Columbine and the People

Last year’s slaughter at Columbine High School hasn’t been the unifying Pearl Harbor Day for youth violence prevention that most Americans had hoped for. Marking the anniversary the president wrote, “Today America stands together as one to keep faith with all those who lost their lives at Columbine,” a claim of national solidarity at odds with the contours of the campaign to replace Bill Clinton in the Oval Office. Last year, 4,205 children and teens were killed by gunfire. A recent poll found that 75 percent of women and 53 percent of men favor stricter controls over the estimated 200 million guns in private hands. Those are potent numbers during an election year, but hardly qualify as a “standing together as one.”

Without a doubt, Columbine and the staccato bursts of rampage killings, which are a regular feature of national life, have mobilized new allies and strengthened old ones in the growing campaign against lethal violence that often involves young people.

Now at center stage is the Million Mom March, which has caught the attention of moms and friends of moms, who hope to assemble a million people in two dozen cities on Mother’s Day. That effort builds not just on tragedies from Jonesboro, Ark., to Mt. Morris Township, Mich., but on decades of often thankless toil by thousands of local groups, including many in the youth field.
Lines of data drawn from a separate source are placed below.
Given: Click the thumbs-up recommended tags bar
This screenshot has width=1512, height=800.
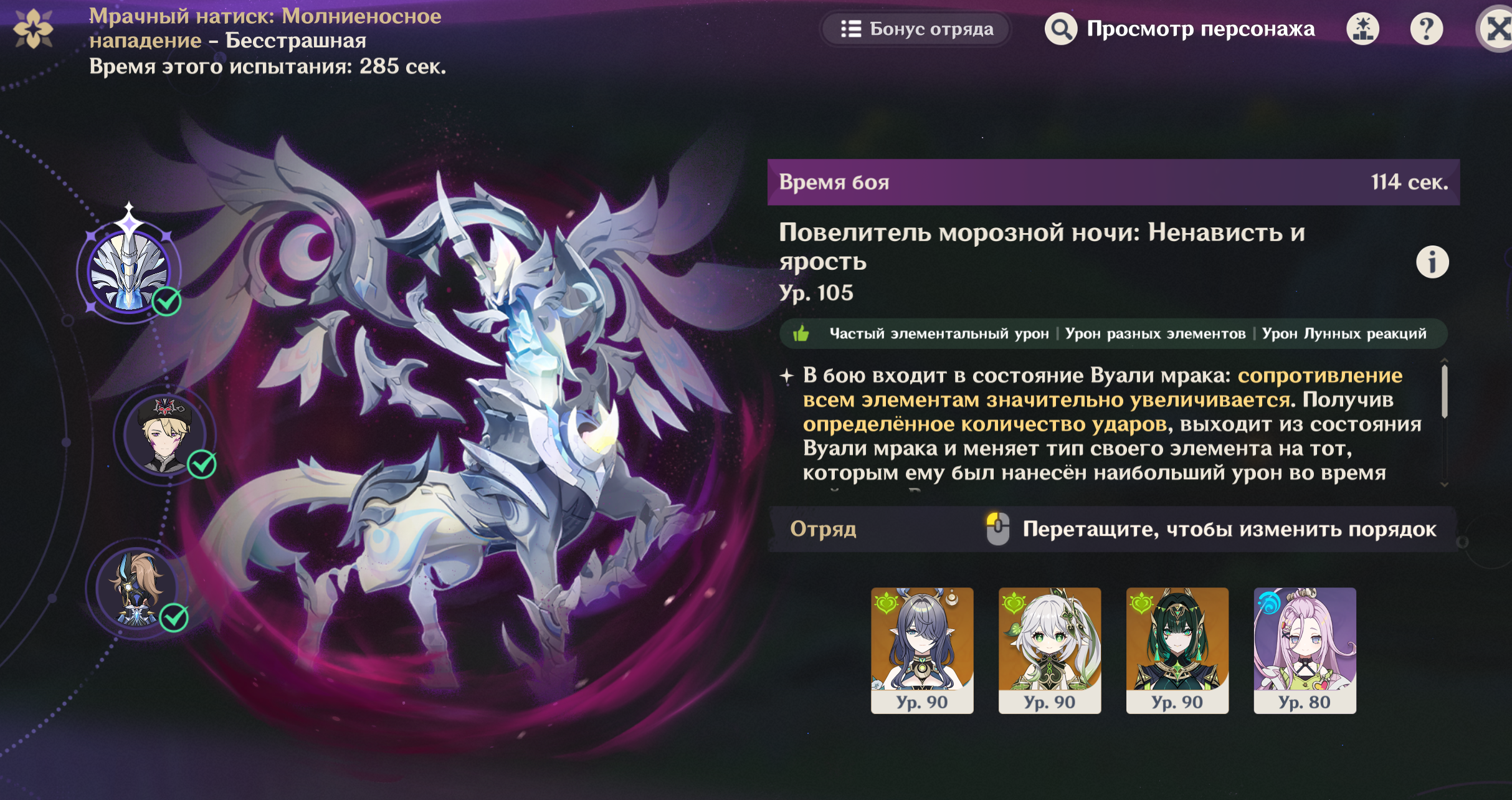Looking at the screenshot, I should (x=1113, y=333).
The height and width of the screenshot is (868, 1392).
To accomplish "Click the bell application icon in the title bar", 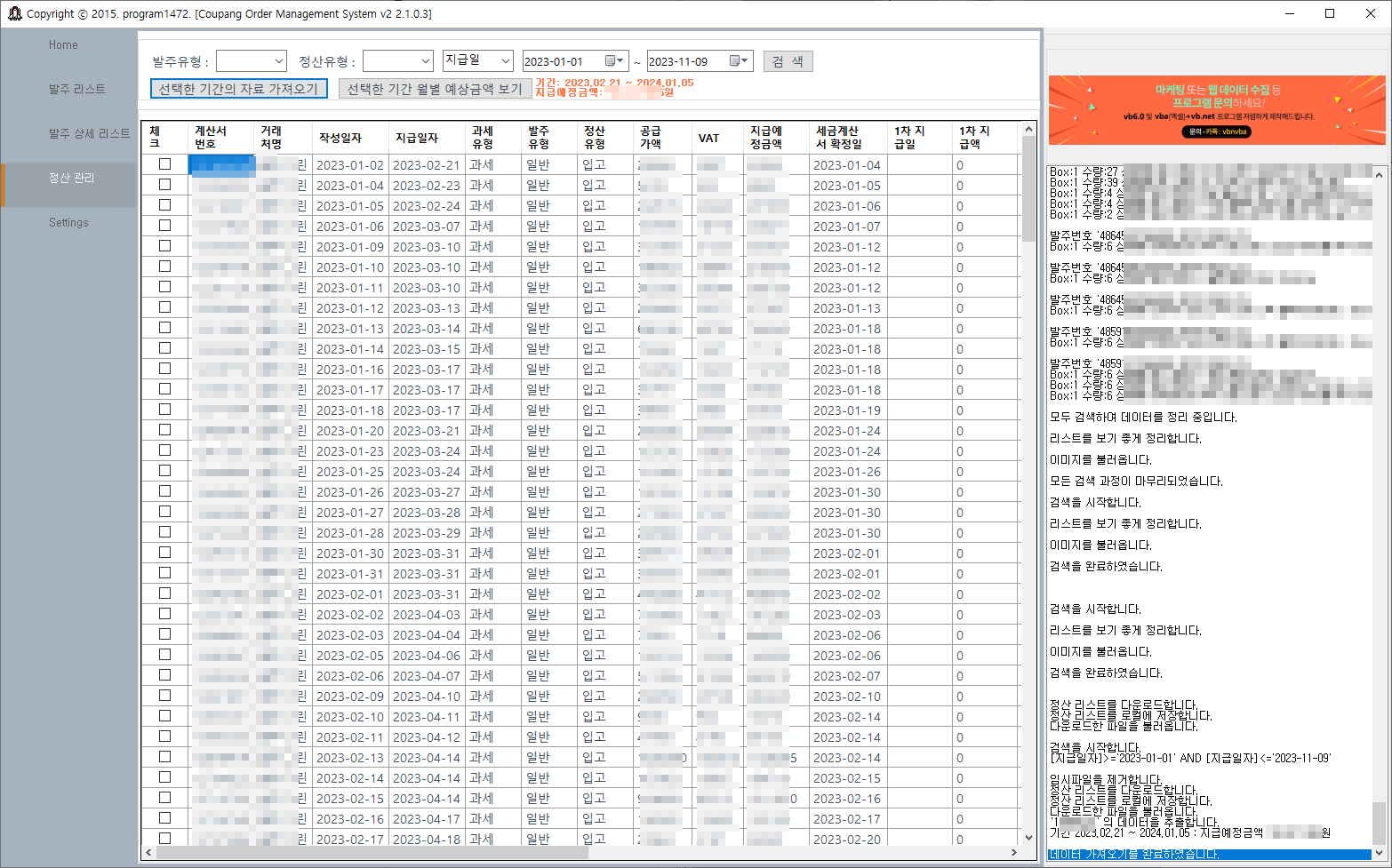I will click(13, 13).
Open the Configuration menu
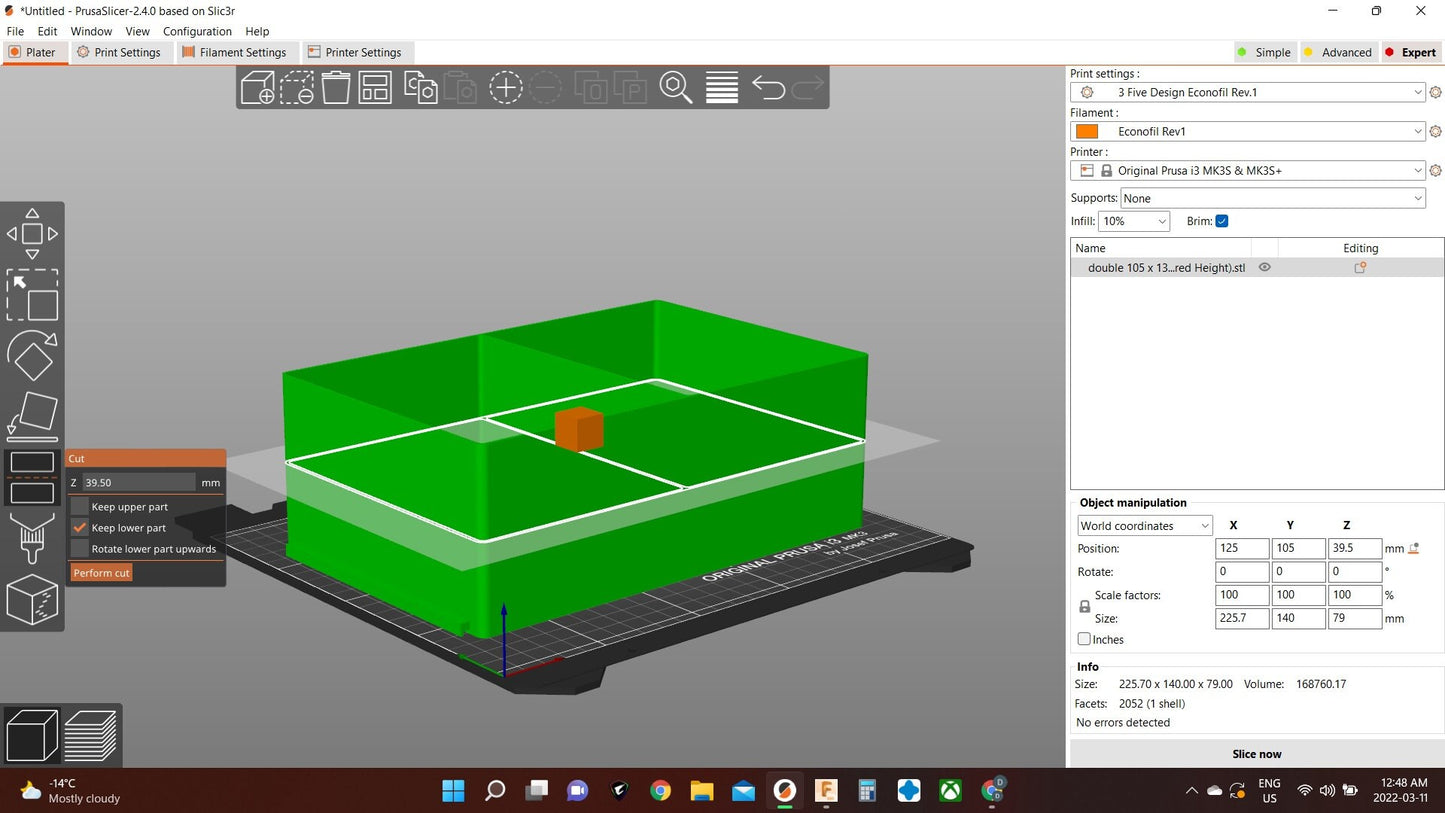The image size is (1445, 813). click(x=197, y=31)
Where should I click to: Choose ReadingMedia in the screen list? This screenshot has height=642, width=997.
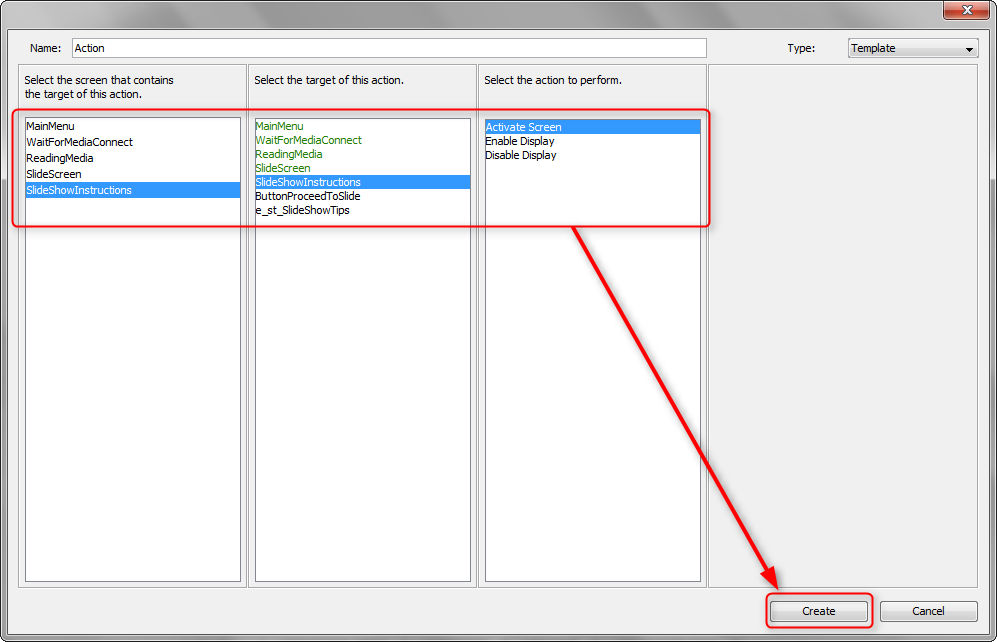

The nation has not lacked in creative responses to the Columbine tragedy and youth violence. These include the Gunrunners education program taught by disabled shooting victims (and sponsored by the U.S. Wheelchair Sports Fund), the Denver-based SAFE Students, Miami’s Non-Violence Project, New York’s Resolving Conflict Creatively Program and the national “freedom from gun trauma” Bell Campaign.

Sensible peace-making efforts like these are slowly yielding gratifying results. The percent of kids who worry “a lot” about being a crime victim fell over five years from 12 to six percent, says a recent New York Times poll. The average daily toll of violent deaths of children has dropped since its peak in 1992 from 13 to a still-horrifying 12. These overall trends in youth violence prevention are ones in which youth work, along with law enforcement, can take pride.

Still missing from this improving picture is enough voter willpower to stiffen the political backbone of public office-holders to keep guns out of the hands of children.